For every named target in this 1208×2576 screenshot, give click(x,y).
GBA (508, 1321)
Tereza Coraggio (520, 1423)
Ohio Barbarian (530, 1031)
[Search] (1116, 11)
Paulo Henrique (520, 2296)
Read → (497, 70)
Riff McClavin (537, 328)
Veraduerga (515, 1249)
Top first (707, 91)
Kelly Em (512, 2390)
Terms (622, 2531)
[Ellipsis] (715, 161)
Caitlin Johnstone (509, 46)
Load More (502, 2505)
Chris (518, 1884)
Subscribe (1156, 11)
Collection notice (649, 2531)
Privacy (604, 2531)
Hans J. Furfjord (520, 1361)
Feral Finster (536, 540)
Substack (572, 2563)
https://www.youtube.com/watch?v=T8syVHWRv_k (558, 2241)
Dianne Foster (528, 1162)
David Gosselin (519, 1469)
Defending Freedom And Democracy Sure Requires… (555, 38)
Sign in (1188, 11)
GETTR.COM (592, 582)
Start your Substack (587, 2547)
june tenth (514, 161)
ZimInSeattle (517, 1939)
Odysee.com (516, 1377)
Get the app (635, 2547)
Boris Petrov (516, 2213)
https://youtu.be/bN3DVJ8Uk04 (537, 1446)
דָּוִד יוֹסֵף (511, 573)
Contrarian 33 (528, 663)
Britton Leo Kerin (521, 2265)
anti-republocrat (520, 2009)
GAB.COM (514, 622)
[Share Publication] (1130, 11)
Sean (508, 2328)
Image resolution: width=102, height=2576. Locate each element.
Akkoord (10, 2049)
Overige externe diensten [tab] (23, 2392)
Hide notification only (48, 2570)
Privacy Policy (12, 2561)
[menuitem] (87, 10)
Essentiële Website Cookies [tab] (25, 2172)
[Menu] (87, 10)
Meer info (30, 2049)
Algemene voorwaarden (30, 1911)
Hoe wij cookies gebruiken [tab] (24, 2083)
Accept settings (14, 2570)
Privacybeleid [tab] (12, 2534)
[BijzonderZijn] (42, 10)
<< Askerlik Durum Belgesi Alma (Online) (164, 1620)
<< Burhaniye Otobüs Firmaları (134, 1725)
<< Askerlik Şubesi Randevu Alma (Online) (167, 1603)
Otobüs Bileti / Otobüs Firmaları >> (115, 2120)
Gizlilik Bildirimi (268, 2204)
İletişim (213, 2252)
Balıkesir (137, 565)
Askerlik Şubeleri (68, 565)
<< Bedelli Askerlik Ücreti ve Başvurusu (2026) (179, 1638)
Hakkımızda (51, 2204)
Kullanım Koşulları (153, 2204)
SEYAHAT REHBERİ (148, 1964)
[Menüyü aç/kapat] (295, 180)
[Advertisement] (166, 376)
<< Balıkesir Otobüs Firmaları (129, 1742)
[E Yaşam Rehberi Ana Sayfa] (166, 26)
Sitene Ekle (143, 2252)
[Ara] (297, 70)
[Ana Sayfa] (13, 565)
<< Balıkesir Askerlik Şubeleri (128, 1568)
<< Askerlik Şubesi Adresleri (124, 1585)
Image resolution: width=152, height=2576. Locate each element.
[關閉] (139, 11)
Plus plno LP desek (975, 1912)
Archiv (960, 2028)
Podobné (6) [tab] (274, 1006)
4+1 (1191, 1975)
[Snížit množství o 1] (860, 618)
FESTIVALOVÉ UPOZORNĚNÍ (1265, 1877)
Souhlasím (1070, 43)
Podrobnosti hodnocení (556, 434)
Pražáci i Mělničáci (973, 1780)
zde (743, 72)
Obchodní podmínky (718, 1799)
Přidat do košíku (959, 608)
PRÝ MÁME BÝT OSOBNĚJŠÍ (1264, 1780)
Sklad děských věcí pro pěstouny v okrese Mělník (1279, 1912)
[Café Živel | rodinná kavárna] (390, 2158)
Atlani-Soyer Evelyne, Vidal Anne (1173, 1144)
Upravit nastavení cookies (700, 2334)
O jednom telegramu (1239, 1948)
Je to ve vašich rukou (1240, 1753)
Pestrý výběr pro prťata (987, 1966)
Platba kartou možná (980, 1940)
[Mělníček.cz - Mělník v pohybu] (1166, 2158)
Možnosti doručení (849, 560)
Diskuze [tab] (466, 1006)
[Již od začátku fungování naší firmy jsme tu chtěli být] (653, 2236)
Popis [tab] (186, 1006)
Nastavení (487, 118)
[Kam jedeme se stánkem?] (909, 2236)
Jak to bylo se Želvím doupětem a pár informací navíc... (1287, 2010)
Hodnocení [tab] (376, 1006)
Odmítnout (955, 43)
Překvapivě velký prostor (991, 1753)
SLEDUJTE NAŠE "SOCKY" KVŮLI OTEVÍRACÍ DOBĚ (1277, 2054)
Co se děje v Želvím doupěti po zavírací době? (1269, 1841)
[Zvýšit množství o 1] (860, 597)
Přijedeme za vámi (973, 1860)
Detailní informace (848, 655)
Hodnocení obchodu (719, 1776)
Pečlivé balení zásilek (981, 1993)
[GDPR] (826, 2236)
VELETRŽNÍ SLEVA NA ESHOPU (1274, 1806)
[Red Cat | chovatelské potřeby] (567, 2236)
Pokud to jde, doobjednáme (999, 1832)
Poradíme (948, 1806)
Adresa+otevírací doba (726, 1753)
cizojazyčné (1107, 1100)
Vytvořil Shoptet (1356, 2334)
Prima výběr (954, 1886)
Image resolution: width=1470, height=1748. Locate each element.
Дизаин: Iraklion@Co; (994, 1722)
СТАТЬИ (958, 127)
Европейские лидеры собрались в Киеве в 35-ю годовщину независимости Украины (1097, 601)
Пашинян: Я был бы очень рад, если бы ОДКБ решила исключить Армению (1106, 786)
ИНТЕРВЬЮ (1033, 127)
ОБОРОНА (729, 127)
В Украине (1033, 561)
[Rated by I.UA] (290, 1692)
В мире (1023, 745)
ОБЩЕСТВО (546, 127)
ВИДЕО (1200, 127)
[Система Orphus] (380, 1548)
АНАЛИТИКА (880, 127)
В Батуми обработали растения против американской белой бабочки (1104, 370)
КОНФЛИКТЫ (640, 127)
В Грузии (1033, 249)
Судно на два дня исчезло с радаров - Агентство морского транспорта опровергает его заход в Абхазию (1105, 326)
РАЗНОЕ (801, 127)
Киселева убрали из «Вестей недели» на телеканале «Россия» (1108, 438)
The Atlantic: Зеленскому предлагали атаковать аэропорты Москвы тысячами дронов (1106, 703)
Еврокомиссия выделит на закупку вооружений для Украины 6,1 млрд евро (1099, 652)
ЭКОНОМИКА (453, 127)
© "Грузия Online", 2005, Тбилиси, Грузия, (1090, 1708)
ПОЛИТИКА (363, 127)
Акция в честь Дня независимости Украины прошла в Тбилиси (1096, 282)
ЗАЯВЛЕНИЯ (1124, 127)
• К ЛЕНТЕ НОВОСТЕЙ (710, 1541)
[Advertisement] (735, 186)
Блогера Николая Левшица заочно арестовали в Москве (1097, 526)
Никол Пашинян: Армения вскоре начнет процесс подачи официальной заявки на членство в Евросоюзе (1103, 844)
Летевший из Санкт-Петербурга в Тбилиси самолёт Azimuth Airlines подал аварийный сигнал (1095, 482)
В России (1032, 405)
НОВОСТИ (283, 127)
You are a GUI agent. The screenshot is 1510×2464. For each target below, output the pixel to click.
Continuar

Problem
Only the lines from the beginning of the listing through the line containing "Chris (518, 1884)" are wanted, each restated word for word.

Expected answer
For every named target in this 1208×2576 screenshot, give click(x,y).
GBA (508, 1321)
Tereza Coraggio (520, 1423)
Ohio Barbarian (530, 1031)
[Search] (1116, 11)
Paulo Henrique (520, 2296)
Read → (497, 70)
Riff McClavin (537, 328)
Veraduerga (515, 1249)
Top first (707, 91)
Kelly Em (512, 2390)
Terms (622, 2531)
[Ellipsis] (715, 161)
Caitlin Johnstone (509, 46)
Load More (502, 2505)
Chris (518, 1884)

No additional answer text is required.